2007 Results, Analysis, and Betting Applications

Well, since starting back in week 12, I'd say I've gotten some pretty good results. Now before everyone starts yelling at me, I'll preempt it by saying that yes, I know it was only a quarter of the season, and yes, I know that for the spread and o/u it was only a few games. At this point the results may be statistically inconclusive, but it's a start. I worked with what was available- the program was 'completed' in time for week 12. Up until the playoffs, changes were being made to achieve a greater degree of realism. Those changes in no way affected either team exclusively, they affected both teams in exactly the same way.

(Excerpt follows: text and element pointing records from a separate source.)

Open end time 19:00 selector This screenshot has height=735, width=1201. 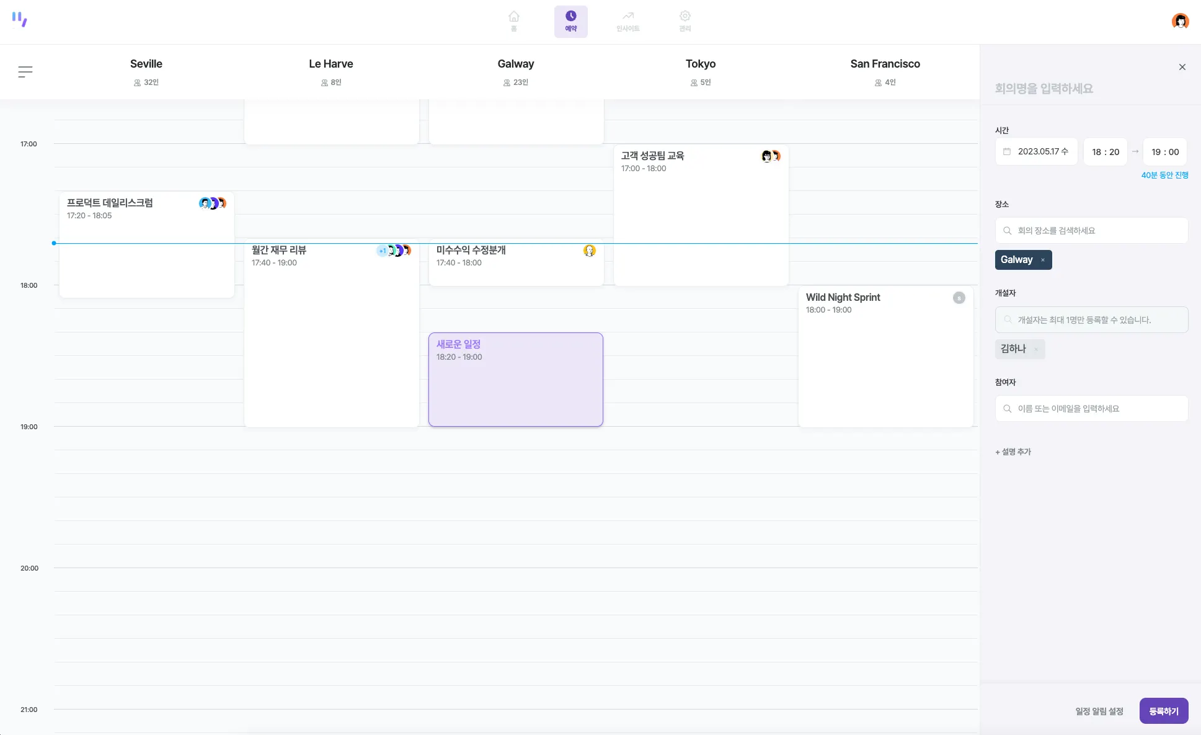1164,152
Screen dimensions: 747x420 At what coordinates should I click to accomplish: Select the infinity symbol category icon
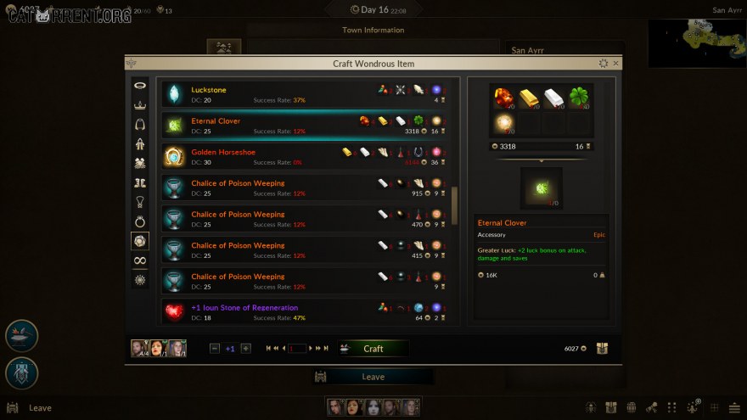click(x=139, y=260)
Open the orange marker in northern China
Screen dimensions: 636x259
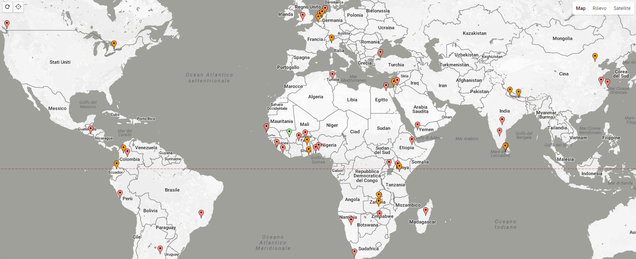pos(595,57)
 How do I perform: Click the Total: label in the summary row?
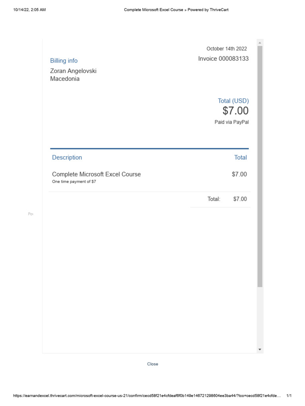pos(214,199)
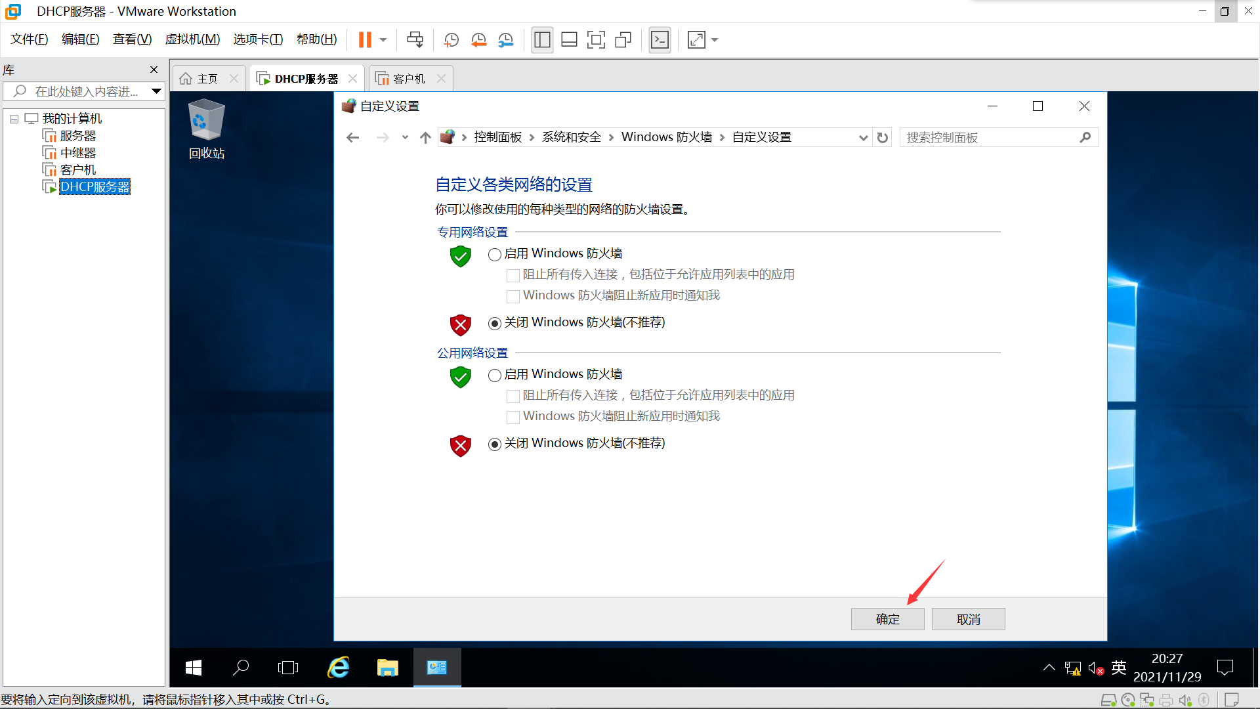Viewport: 1260px width, 709px height.
Task: Click the revert to snapshot icon
Action: click(478, 40)
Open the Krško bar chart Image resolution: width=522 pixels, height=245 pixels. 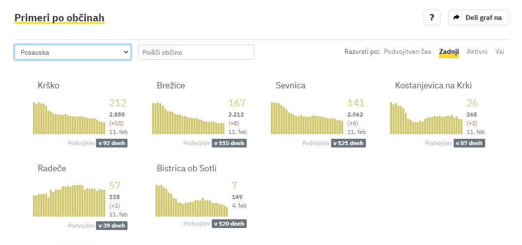point(69,118)
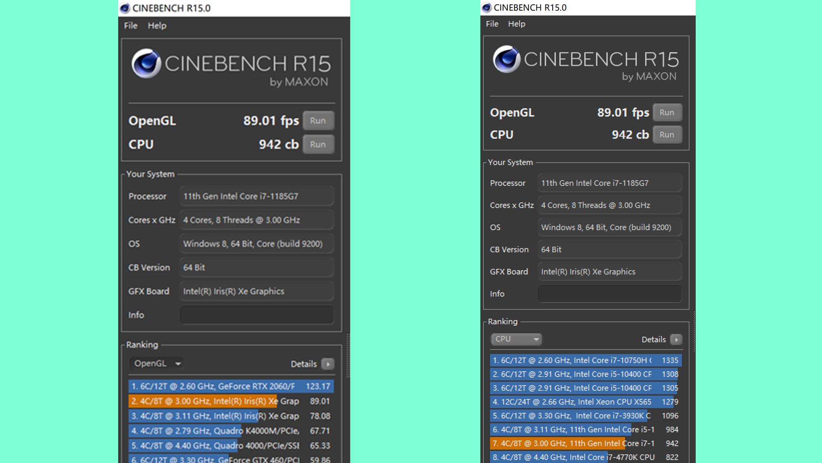Click the empty Info field in left window
Screen dimensions: 822x463
point(256,315)
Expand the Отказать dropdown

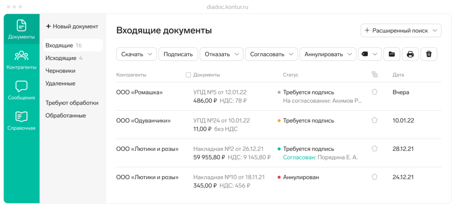(221, 54)

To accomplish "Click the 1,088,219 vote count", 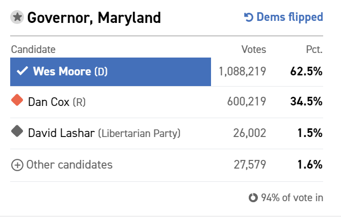I will coord(242,71).
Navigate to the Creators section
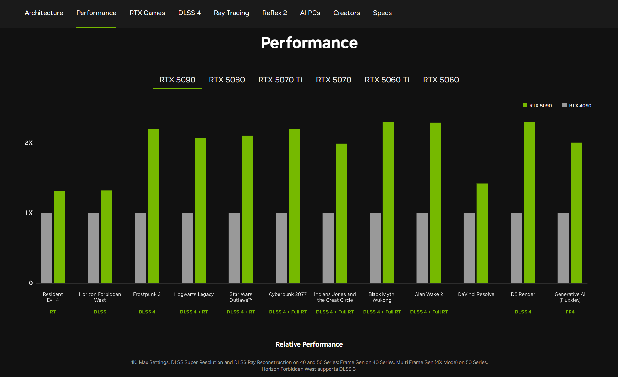 coord(346,13)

The results for the playoffs and Super Bowl:

Wins: 4-7 36.4%
Spread: 5-2 71.4%
O/U: 6-1 85.7%

The Law of Any Given Sunday proved too much for me. Though you can't argue with a spread/ o/u combined win percentage of 78.6%


The results for the 2007 regular season, weeks 12 through 16:

Straight-up Wins	% Range	Games	Wins	Win %
	50-59	34	21	61.8%
	60-69	29	19	65.5%
	70-79	14	11	78.6%
	80-89	3	3	100.0%
	90-100	0	0	0.0%
	Total	80	54	67.5%

This is a graph of the above table. It shows the astonishing correlation between the predicted percentages and the real win percentages. The x-axis shows the different % Ranges- like in the tables. The y-axis is the win percentage. So the predicted range 50-59% has a real win percentage of 61.8%. The straight, dark line shows what would happen if all of the teams won exactly as they were supposed to, according to my predicted percentage. Lets say I pick 100 teams to win, and they all fall in 50-59. If my system was perfect, about 55% of those teams would actually win. Since the green line (what actually happened) is so similar to the black line, we're able to conservatively assume that the predicted percentage to win is the same as the real percentage of a straight up win.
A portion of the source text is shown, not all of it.